Let op, graaf het plantgat altijd pas op het moment van planten. Zo voorkomt u dat het plantgat vol met water staat als u de boom wilt gaan planten.
4: Maak het plantgat op hoogte tot het de diepte heeft bereikt waarin de geleverde wortelkluit past en druk de grond stevig aan.
5: Laat het plantgat vollopen met water en wacht totdat dit in de bodem weggezakt is.
6: Haal indien van toepassing de pot van de wortelkluit af door voorzichtig onderin de pot te knijpen en de jonge boom eruit te halen.
7: Controleer of de wortelkluit voldoende vochtig is en indien nodig maak de kluit vochtig, let ook op dikke wortels die rondom de kluit gegroeid zijn.
Zijn deze aanwezig knip ze dan door.
8: Plaats de boom of plant in het plantgat zodat de bovenkant van de wortelkluit gelijk of een centimeter eronder staat ten opzichte van de rand van het plantgat.
Het is enorm belangrijk dat de boom niet te diep staat, dan kan deze namelijk gaan rotten op de wortels. Te hoog is ook niet goed dan droogt de kluit snel uit en gaat de boom dood.
9: Vul het plantgat op met de verbeterde grond zodat de wortelkluit netjes rondom aangevuld is en werk de bovenkant netjes af voor een mooi eindresultaat.
10: Plaats een boompaal of bamboestok stevig in de grond aan de kant van de boom waarvan de meeste wind komt. (In het open veld is dit de Zuidwestzijde.)
En bevestig de boom aan de paal met een boombinder of in het geval van een bamboestok met binddraad.
Bij jonge bomen tot 1,5 meter is een bamboestok die stevig naast de boom aangebonden staat toereikend.

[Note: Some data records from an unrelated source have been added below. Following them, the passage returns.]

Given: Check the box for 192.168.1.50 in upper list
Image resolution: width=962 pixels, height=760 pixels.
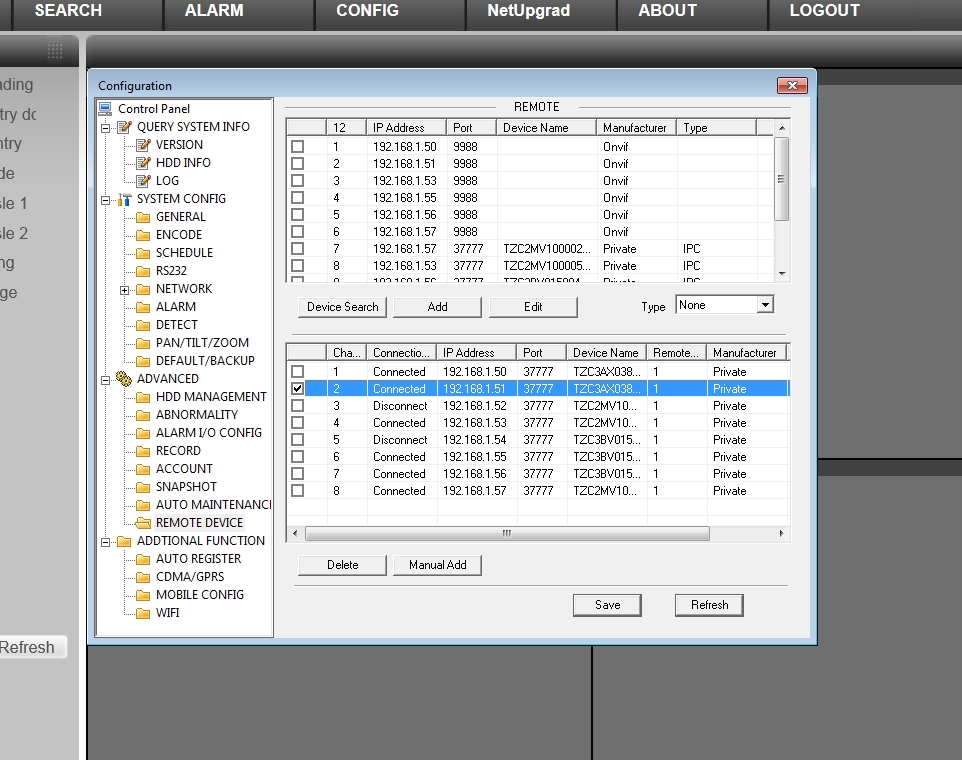Looking at the screenshot, I should click(298, 147).
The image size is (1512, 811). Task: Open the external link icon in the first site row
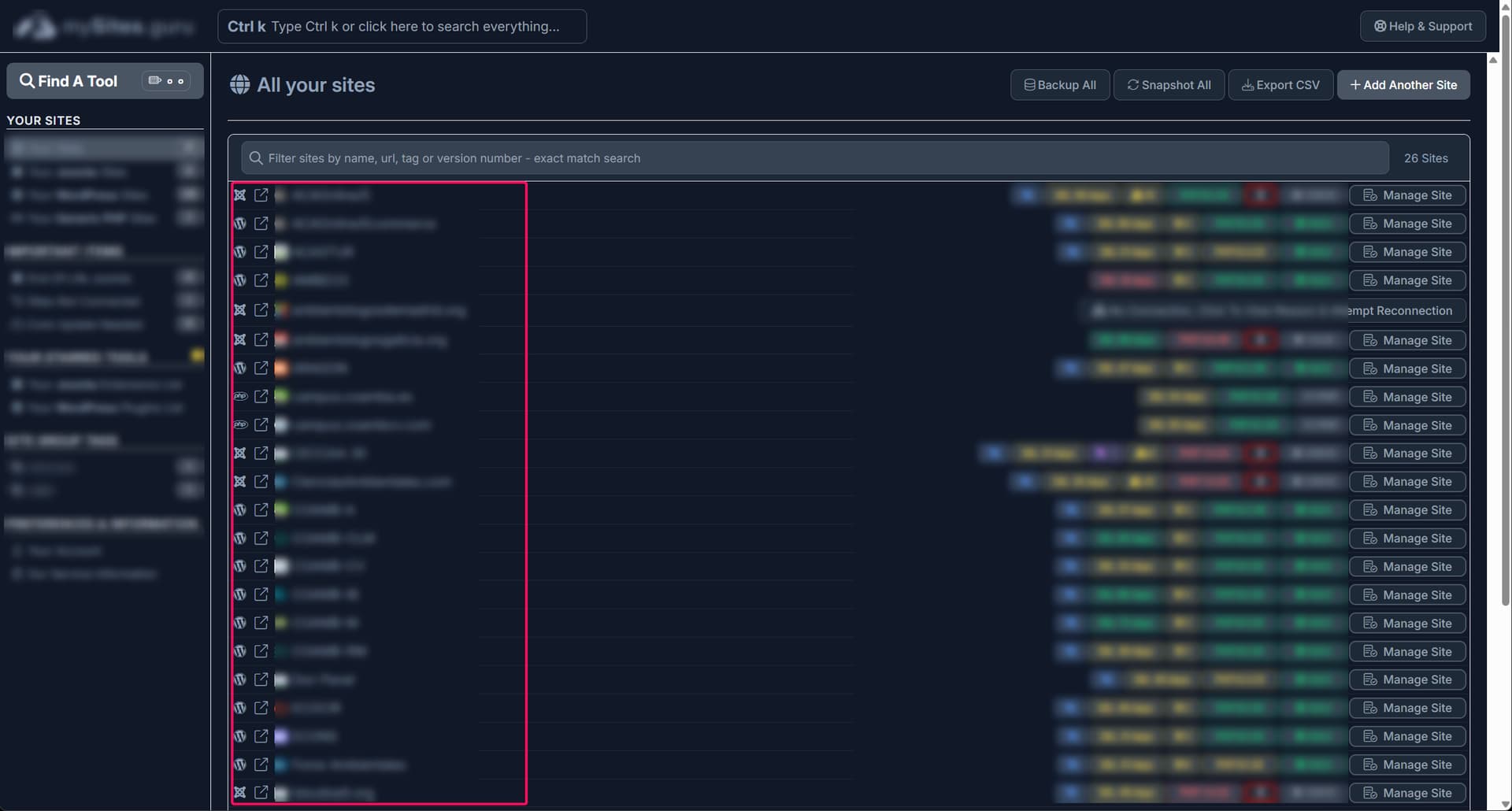pyautogui.click(x=261, y=195)
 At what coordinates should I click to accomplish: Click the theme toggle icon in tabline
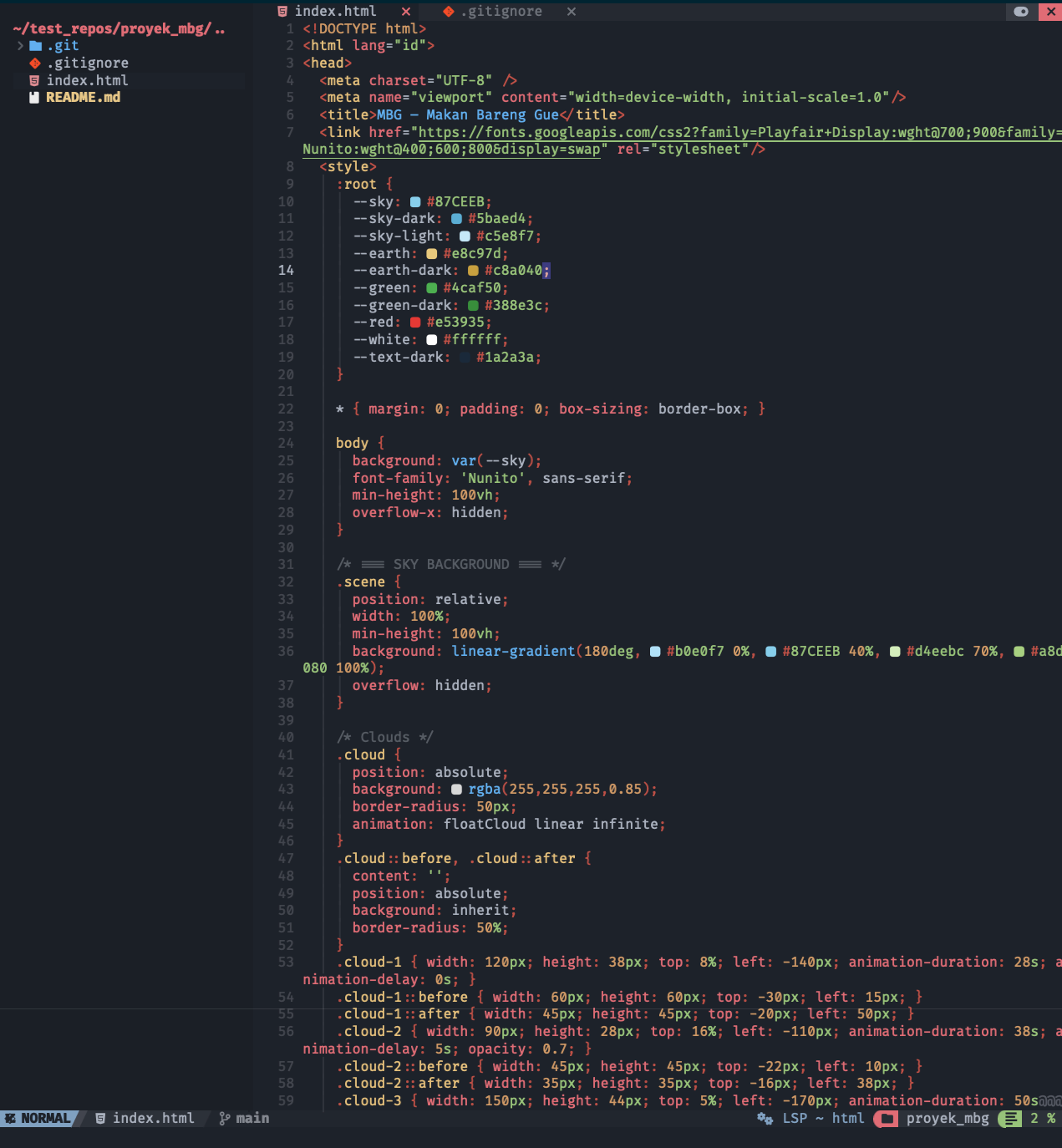point(1020,12)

11: Plaats nu de gietrand of maak een walletje van grond rondom de boom zodat het water bij de boom de grond in kan zakken.

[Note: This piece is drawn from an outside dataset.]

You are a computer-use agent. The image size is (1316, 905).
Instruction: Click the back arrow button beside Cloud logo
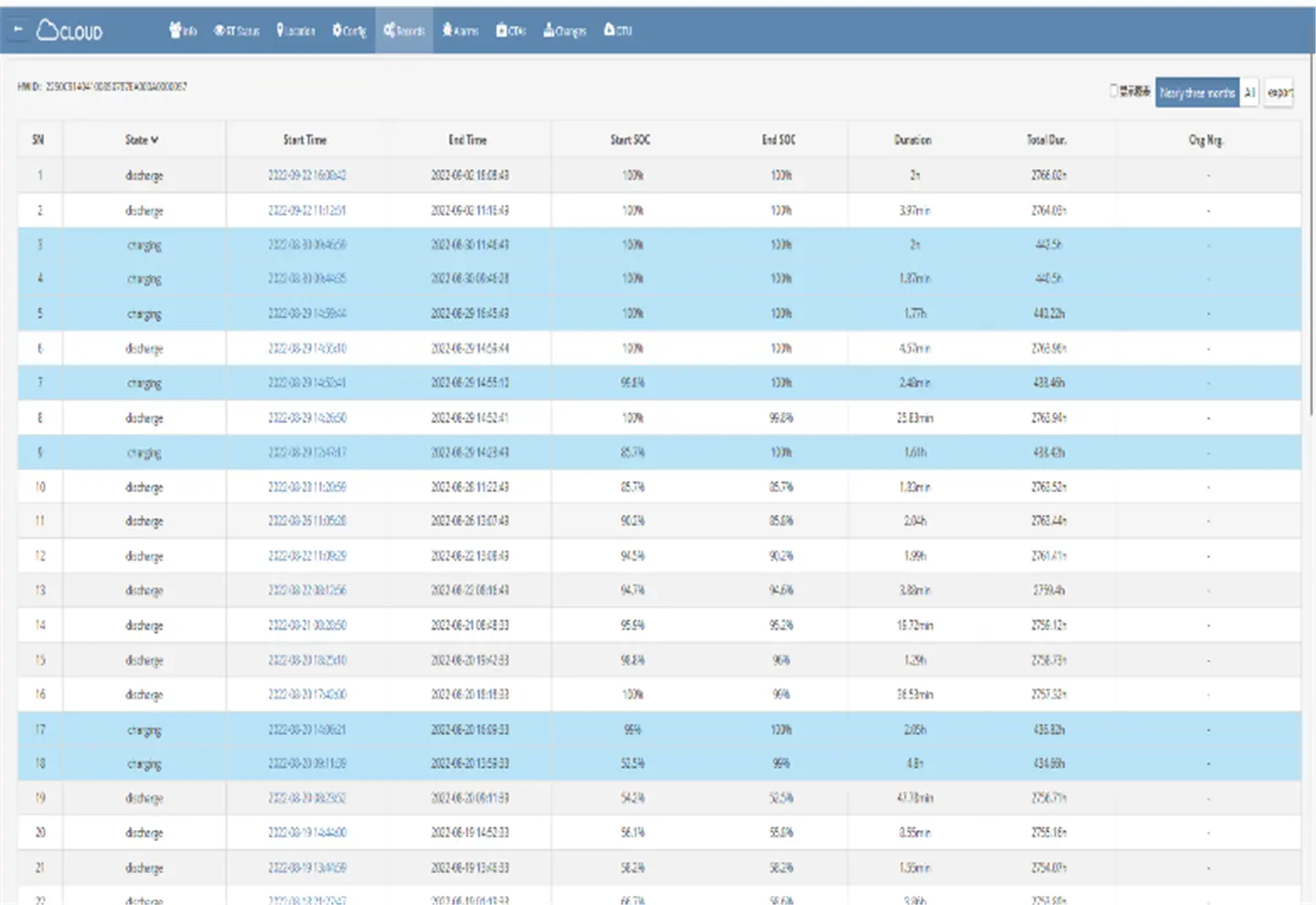[x=17, y=30]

Geef nu de boom nogmaals water zodat de grond goed vochtig is.
Blijf de boom in de eerste 2 jaar na het aanplanten goed controleren en water geven.

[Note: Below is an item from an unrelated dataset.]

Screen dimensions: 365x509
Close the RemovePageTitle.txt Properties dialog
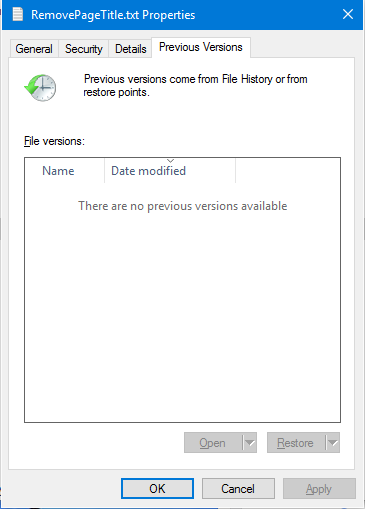click(348, 14)
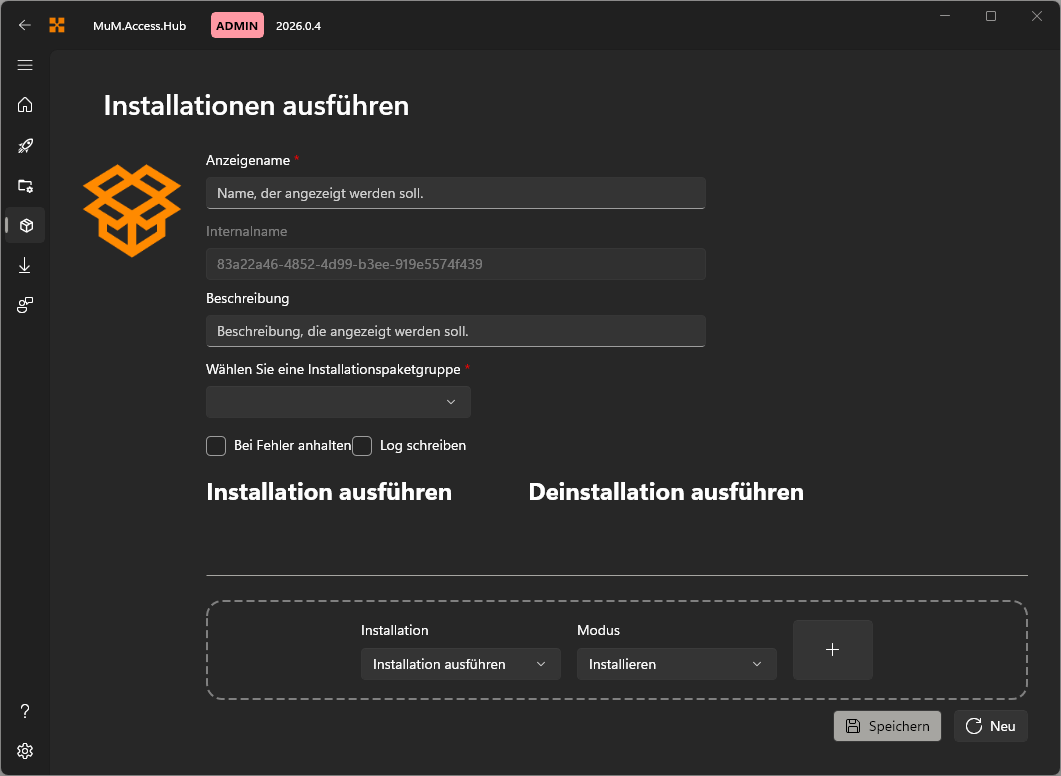Select the package cube icon in sidebar

coord(24,225)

Dit zijn namelijk de jaren waarin de boom nog niet zelf kan voldoen aan de hoeveelheid water die hij nodig heeft.
Controleer altijd of de grond vochtig is op een diepte van 10 tot 20cm door te voelen of de grond licht samenplakt en vochtig aanvoelt.
Is dit niet het geval dan dient er water te worden gegeven totdat de grond op die diepte weer vochtig aanvoelt.